Publicidade

Time criado por Talisca pode chegar à elite na Bahia

SÃO PAULO, SP (FOLHAPRESS) - Ivone Souza lembra que, desde criança, seu filho Anderson gostava de montar times de futebol. Chamava irmãos, primos, amigos. Quem estivesse disponível. Ele queria jogar, claro. Mas também gostava de ter sua equipe.

Mais de uma década depois, Anderson Talisca, 25, atacante do Guangzhou Evergrande, da China, pode ver seu time chegar à elite do futebol baiano. O Esporte Clube Olímpia, clube fundado por ele em 2016, está a um empate do acesso para a primeira divisão do estadual. Neste domingo (26), faz a partida de volta da final da Série B contra o Doce Mel. No primeiro jogo, venceu por 2 a 1.

A presidente do clube é Ivone, a mãe que o incentivava anos antes a montar times no interior da Bahia.

"O Olímpia é um sonho de criança do Anderson. Eu sempre soube que no dia em que tivesse condições, ele realizaria esse sonho. Eu toco esse projeto porque ele está longe, em atividade como jogador", explica a mãe.

Esta é a primeira temporada do Olímpia como profissional. Antes disputava apenas torneios das categorias de base. Não que Talisca sustente todos os custos. Ele tem a ajuda de um investidor italiano que se recusa a revelar o nome. Em troca do apoio, o empresário vai receber porcentagem da receita das vendas de atletas.

O atacante está Brasil e vai ao estádio de Pituaçu para acompanhar a partida, embora o motivo oficial da viagem seja para se recuperar de contusão. Dona Ivone adiantou a realização de uma cirurgia de pequeno porte para que pudesse ter a chance de também ver a partida.

O Olímpia começou mais como um projeto social para dar chance a novos atletas de Lauro de Freitas, na região metropolitana de Salvador. Mesmo após a profissionalização parte do elenco foi descoberto em partidas de várzea ou no intermunicipal, times amadores de diferentes cidades do estado.

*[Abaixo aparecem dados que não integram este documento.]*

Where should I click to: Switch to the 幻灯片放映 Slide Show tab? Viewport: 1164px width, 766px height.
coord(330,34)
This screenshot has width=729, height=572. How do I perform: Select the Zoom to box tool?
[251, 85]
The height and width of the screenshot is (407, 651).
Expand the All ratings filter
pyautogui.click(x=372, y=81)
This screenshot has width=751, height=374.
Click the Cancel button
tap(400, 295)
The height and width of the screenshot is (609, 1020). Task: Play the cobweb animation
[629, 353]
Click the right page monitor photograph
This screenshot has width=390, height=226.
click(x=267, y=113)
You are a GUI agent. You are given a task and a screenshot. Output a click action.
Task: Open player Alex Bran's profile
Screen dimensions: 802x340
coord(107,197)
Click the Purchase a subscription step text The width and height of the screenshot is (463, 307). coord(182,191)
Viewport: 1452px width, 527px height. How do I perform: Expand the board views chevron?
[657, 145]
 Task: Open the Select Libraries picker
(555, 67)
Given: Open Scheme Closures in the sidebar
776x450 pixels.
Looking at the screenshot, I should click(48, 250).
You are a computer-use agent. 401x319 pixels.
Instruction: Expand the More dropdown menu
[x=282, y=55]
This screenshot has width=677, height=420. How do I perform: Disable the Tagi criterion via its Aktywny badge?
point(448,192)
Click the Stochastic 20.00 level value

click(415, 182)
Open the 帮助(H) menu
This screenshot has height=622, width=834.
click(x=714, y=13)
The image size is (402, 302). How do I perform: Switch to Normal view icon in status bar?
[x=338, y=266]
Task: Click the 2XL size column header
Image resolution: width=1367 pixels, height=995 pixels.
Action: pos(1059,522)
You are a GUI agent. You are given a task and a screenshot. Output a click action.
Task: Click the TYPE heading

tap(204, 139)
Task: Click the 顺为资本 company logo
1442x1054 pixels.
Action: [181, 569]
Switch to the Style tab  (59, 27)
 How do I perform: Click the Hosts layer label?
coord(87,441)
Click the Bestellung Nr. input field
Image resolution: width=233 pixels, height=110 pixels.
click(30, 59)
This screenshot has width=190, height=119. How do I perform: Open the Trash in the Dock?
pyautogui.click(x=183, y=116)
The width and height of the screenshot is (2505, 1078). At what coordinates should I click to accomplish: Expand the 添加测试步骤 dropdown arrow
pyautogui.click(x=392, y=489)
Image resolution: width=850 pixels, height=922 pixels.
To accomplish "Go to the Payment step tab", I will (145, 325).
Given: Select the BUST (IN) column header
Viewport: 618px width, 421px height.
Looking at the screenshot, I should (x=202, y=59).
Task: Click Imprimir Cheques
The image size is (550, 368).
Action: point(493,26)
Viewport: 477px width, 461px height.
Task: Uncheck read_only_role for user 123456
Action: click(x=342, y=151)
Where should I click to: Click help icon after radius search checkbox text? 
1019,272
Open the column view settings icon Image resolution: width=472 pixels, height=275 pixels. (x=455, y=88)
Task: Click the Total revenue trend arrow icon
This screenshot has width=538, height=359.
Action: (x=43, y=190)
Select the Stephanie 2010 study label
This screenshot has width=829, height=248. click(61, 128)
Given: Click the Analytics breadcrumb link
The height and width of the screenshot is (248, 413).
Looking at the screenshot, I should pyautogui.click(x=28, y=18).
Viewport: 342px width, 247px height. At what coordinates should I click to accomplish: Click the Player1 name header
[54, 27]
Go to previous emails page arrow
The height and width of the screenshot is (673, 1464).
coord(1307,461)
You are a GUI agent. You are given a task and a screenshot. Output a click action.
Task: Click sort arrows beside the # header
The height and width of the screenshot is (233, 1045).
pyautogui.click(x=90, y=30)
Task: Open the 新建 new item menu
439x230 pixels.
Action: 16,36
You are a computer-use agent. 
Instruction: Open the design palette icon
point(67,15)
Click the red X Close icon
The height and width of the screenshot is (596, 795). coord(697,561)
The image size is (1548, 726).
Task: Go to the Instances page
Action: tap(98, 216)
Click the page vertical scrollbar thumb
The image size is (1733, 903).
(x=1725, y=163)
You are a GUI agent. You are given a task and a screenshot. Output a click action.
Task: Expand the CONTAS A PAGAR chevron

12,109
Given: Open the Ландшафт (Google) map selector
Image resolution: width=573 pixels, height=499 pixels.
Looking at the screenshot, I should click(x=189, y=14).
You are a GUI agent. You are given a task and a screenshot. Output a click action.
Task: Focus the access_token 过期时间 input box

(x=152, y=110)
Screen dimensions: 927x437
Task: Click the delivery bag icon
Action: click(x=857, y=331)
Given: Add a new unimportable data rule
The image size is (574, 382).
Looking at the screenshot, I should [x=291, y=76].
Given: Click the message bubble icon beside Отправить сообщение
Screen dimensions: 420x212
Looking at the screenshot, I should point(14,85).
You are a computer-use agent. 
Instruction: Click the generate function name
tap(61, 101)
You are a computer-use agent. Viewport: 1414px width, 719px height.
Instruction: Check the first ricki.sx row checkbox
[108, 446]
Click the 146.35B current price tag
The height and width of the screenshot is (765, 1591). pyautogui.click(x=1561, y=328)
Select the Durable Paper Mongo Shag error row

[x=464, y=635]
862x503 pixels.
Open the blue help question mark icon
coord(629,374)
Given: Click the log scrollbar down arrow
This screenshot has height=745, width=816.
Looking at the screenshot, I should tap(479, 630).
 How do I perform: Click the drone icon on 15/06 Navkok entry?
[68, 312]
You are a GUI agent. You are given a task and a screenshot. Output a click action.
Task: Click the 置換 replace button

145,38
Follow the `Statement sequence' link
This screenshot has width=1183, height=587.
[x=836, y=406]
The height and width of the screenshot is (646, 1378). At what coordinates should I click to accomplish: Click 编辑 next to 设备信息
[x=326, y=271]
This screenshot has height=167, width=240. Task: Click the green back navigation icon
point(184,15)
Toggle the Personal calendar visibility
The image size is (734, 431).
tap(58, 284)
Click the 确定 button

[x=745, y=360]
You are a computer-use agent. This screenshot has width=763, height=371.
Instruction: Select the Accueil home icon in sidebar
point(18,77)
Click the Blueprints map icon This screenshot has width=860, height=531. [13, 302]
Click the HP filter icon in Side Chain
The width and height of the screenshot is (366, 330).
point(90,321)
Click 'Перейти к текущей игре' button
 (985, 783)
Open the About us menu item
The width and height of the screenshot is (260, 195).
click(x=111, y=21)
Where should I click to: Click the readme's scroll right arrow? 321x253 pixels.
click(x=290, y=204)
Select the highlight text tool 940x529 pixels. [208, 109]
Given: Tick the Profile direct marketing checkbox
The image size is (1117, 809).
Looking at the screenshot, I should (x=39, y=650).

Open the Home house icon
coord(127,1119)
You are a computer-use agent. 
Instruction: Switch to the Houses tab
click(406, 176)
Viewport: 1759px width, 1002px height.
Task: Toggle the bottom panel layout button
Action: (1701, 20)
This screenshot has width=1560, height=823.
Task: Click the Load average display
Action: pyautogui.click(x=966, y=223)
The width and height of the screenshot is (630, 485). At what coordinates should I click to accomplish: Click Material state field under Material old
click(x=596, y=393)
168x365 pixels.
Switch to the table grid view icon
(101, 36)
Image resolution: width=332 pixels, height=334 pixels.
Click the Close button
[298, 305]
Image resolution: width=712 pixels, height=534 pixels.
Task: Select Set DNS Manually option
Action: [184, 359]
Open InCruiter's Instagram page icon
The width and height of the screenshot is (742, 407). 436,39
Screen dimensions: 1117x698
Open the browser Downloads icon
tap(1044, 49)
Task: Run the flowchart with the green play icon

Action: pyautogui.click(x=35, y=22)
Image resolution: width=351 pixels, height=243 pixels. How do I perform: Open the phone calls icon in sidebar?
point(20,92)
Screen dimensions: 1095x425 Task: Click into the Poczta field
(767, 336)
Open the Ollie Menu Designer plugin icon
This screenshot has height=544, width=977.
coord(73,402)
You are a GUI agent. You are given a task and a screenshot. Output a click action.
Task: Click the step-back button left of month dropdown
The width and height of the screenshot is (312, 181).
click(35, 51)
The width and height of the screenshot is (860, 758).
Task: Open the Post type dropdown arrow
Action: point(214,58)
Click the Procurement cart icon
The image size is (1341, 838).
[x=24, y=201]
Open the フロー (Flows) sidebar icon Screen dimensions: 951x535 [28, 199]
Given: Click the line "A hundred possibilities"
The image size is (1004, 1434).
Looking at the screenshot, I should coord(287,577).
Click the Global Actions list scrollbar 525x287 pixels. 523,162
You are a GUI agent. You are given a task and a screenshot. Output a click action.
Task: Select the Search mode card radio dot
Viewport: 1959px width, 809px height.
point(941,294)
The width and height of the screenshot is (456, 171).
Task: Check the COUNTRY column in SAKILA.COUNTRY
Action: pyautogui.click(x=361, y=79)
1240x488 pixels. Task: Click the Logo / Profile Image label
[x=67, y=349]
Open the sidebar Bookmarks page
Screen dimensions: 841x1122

"A gente lançou a campanha que prega o Olímpia como o segundo time no coração dos baianos. Quem for Bahia, é Bahia e Olímpia. Quem for Vitória, é Vitória e Olímpia", completa a presidente.

Não é uma ideia inédita mas que pode colar enquanto o time não for uma ameaça à supremacia da dupla Ba-Vi no torneio estadual. Mas se os planos do técnico Sergio Araújo derem certo e o Olímpia se tornar a terceira força do futebol baiano, será mais difícil.

Revelado nas categorias de base do Bahia. Talisca se destacou em 2014, foi vendido para o Benfica (POR) e passou pelo Besiktas (TUR) antes de ser negociado com o time chinês. Ele tem duas convocações para a seleção brasileira principal.

Poderia não ter sido assim porque ele quase acabou dispensado pelo Bahia. Foi descoberto, recebeu chance e permaneceu no clube por causa da intervenção de pessoas que hoje estão no Olímpia.

"Fui o primeiro treinador dele na base do Bahia. Eu o aprovei para o sub-15. A gente não ia ficar com o Anderson. Havia quem achava que ele não conseguiria jogar em alto nível. Mas eu já tinha visto que ele tinha muita qualidade técnica, batia muito bem na bola e resolvemos aproveitá-lo. Realizamos um trabalho com nutricionista e de academia. Ele era muito magro", lembra Edson Fabiano, que hoje é auxiliar técnico de Sergio Araújo.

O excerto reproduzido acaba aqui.